No campo da sexualidade, desde os tempos de Freud até hoje, não há provavelmente Sociedade Psicanalítica alguma que tenha ficado ao abrigo de acontecimentos envolvendo relações (sexuais ou não) entre analista e cliente, em que os limites do setting analítico foram ultrapassados (Ceccarelli, 2004). Em uma carta de 14 de janeiro de 1912 a Ernest Jones – o mesmo que impede o acesso de homossexuais às Sociedades de Psicanálise –, Freud deplora a compulsividade sexual de Jones: “lamento muito que você não seja capaz de controlar tais tendências [a impulsividade sexual], conhecendo bem, ao mesmo tempo, as fontes de onde se originam todo este mal” (Paskaukas, 1993, p. 124).
Uma possível explicação para que este tipo de atuação nunca tenha sido critério de admissão, ou de expulsão, nas sociedades psicanalíticas é que ela, embora reconhecida como problemática, encaixe-se perfeitamente na idéia de um destino pulsional heterossexual normal, cujo controle escape ao sujeito.
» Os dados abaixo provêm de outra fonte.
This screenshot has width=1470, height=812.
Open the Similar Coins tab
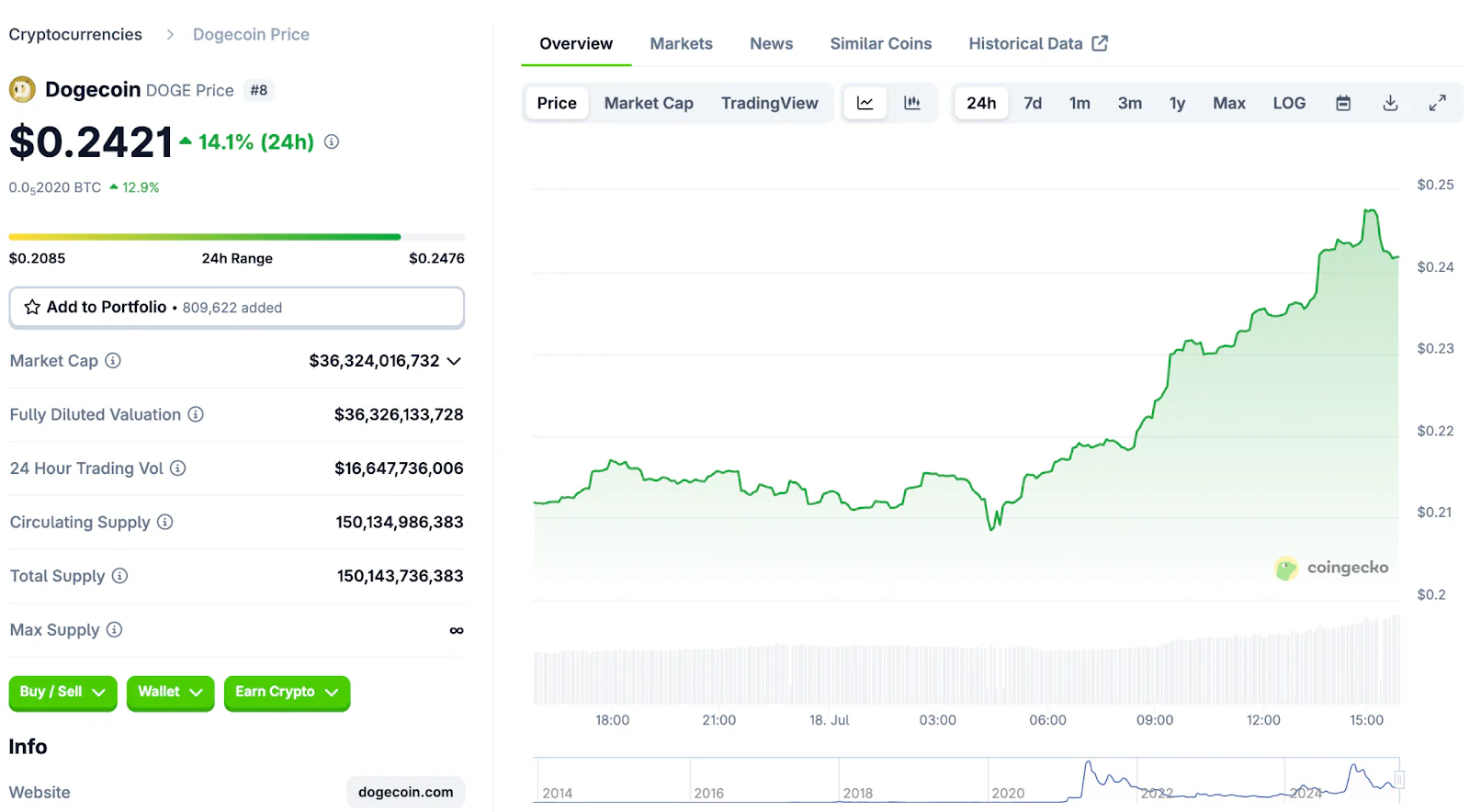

Entretanto, as conseqüências variam enormemente, sabemos muito bem disto, se a analista é homem ou mulher.
Outro fato curioso: em minha experiência clínica de vários anos, tenho observado que a orientação homossexual funciona como um “cartão de visita” a ser apresentado logo nas primeiras entrevistas. (A não ser, é claro, quando o sujeito percebe sua sexualidade como algo tão assustador que necessite de várias sessões para “detectar” a possível reação do analista.) Quase sempre, entretanto, o sofrimento devido ao fato de ser homossexual advém muito mais de questões sociais e medos – “o que os outros vão dizer”, “se os meus pais ou amigos souberem”, da culpa, da discriminação... – do que da sexualidade em si (5). Neste sentido, como expressa com pertinência Júlio Nascimento,
a homossexualidade é um hífen [professor-homossexual, vendedor-homossexual, filho-homossexual] (...) que obedece a função F(S) = x-h, onde lê-se a função de um sujeito {F(S)} é definida por qualquer atributo ou representação do eu (x) que estará colada ao discurso hegemônico sobre a homossexualidade (1998, p. 115).